A similar trend is observed in chronic obstructive pulmonary disease (COPD), where escalating disease severity leads to increased upper airway and lung resistance alongside diminished elastic recoil. As a result, respiratory flow is reduced, exhalation is prolonged, and tidal volume decreases under the same respiratory muscle force conditions, as illustrated in
Figure 18b,d. Furthermore, while the absolute magnitude of intrapulmonary pressure rises during both inspiration and expiration with increasing COPD severity, a divergence emerges:
Figure 18c shows that inspiratory negative pressure increases, whereas expiratory positive pressure decreases. This counterintuitive outcome stems from the interaction between resistance and flow, as described by (
23); when flow decreases more than resistance increases, the resulting intrapulmonary pressure can decline despite elevated resistance.

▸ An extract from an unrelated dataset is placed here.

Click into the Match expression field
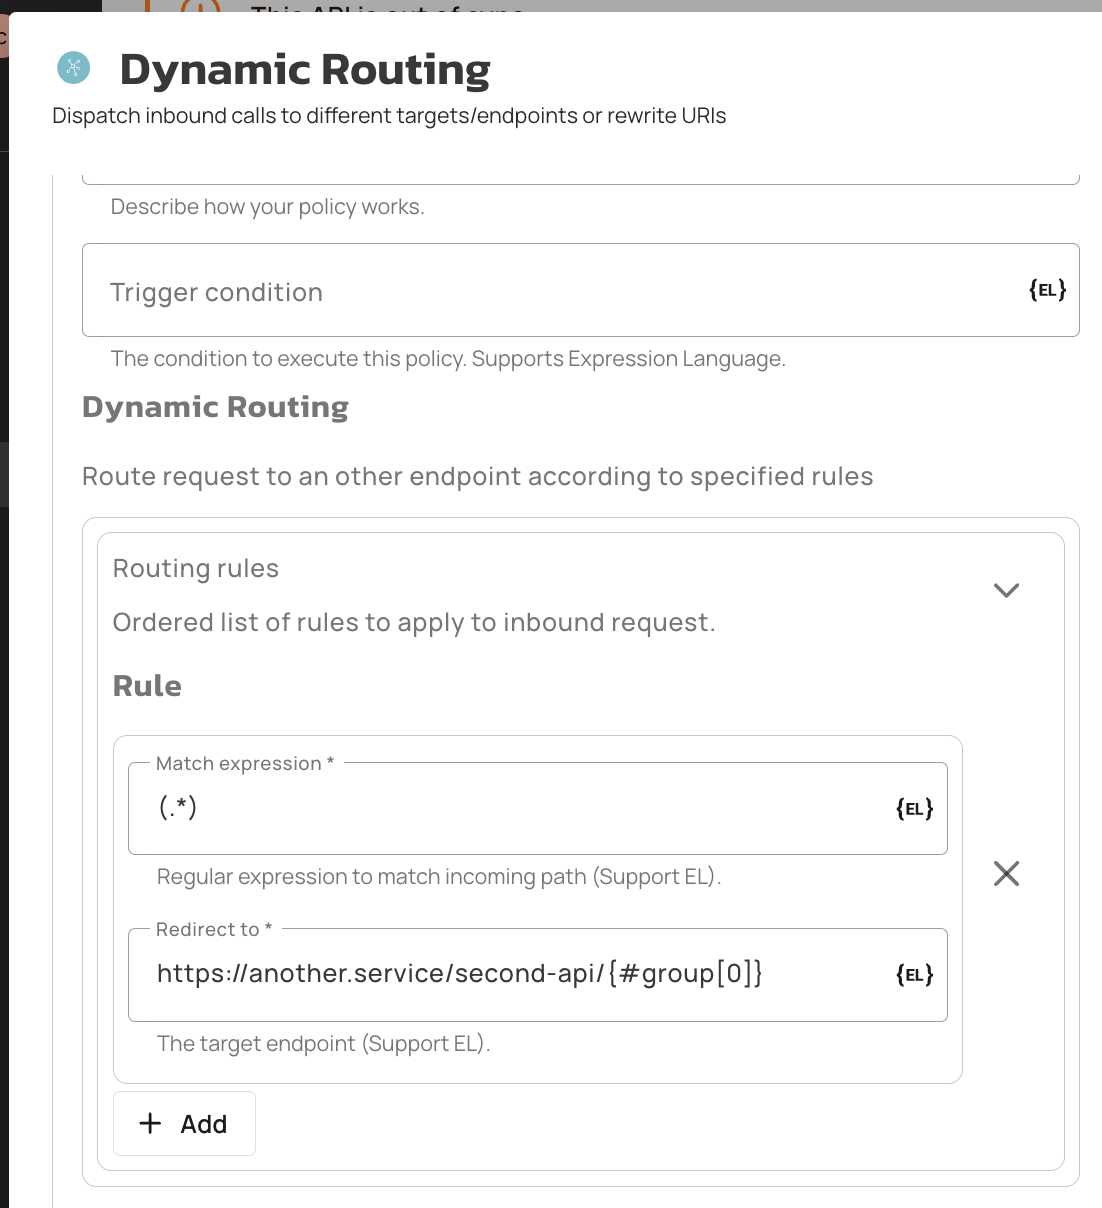The image size is (1102, 1208). (x=520, y=809)
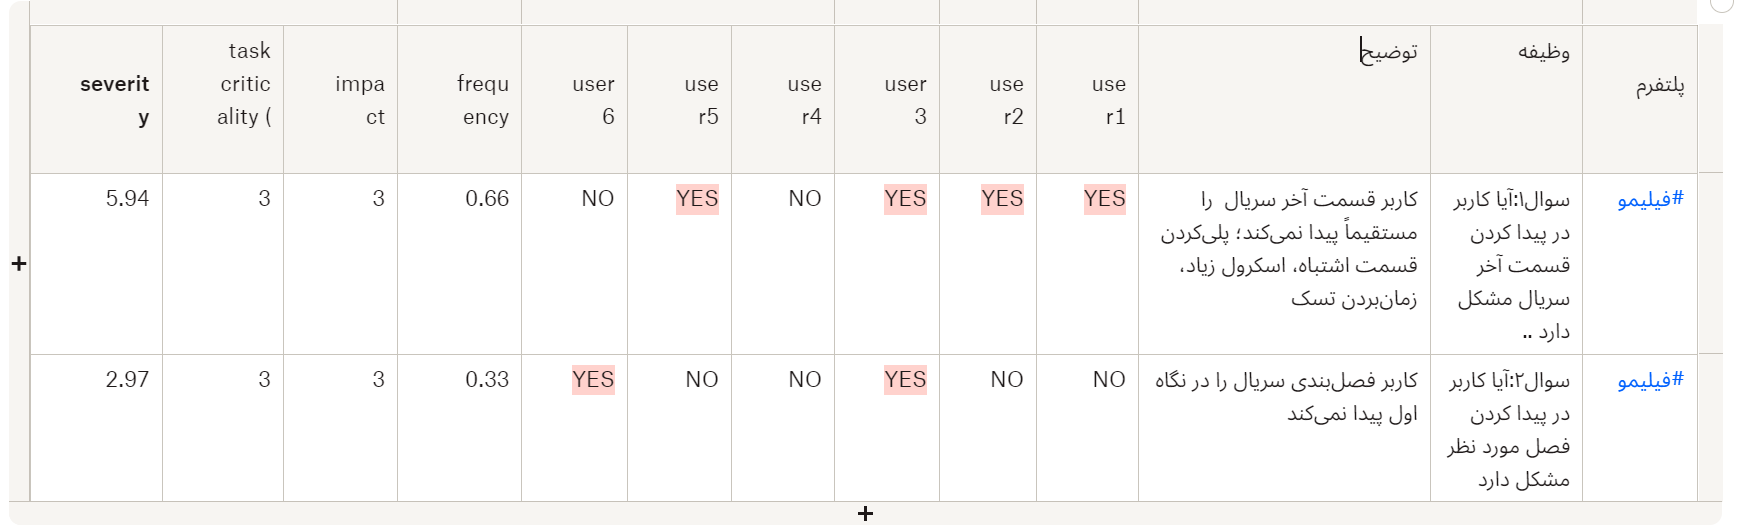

The experiment verified that the designed lung simulation system exhibits effective compliance control. Compared to traditional passive lung simulators, it offers a more comprehensive adjustable range of compliance and meets the requirements for continuous regulation.
While the present study demonstrates that the proposed lung simulator achieves effective compliance control and stable device performance, several directions remain open for future research. To enhance the spatial fidelity of airflow and pressure distribution, we plan to extend CFD-based cross-checks under measured boundary conditions and leverage reserved hardware/timing interfaces for the integration of multi-point pressure sensors or electrical impedance tomography (EIT). For long-term structural reliability, since the airbag and resistance components are primarily polymer-based elastomers and conventional eddy current testing is less suitable, future designs involving conductive composites may incorporate eddy current or ultrasonic NDT techniques. To facilitate downstream applications, we will establish a standardized data/label interface and logging protocol, enabling the simulator’s output to be applied to advanced methods such as LSTM- or U-Net–based breathing phase segmentation and patient–ventilator asynchrony detection. Furthermore, the integration of electronics and intelligent monitoring represents another promising avenue. The current system already supports remote telemetry and structured logging, allowing for threshold- and SPC-based prototype alerts for abnormal events. With the accumulation of long-term operational data, predictive maintenance strategies based on drift detection and anomaly distribution modeling can be developed, thereby providing early warnings of performance degradation and complementing the physiological and mechanical extensions described above.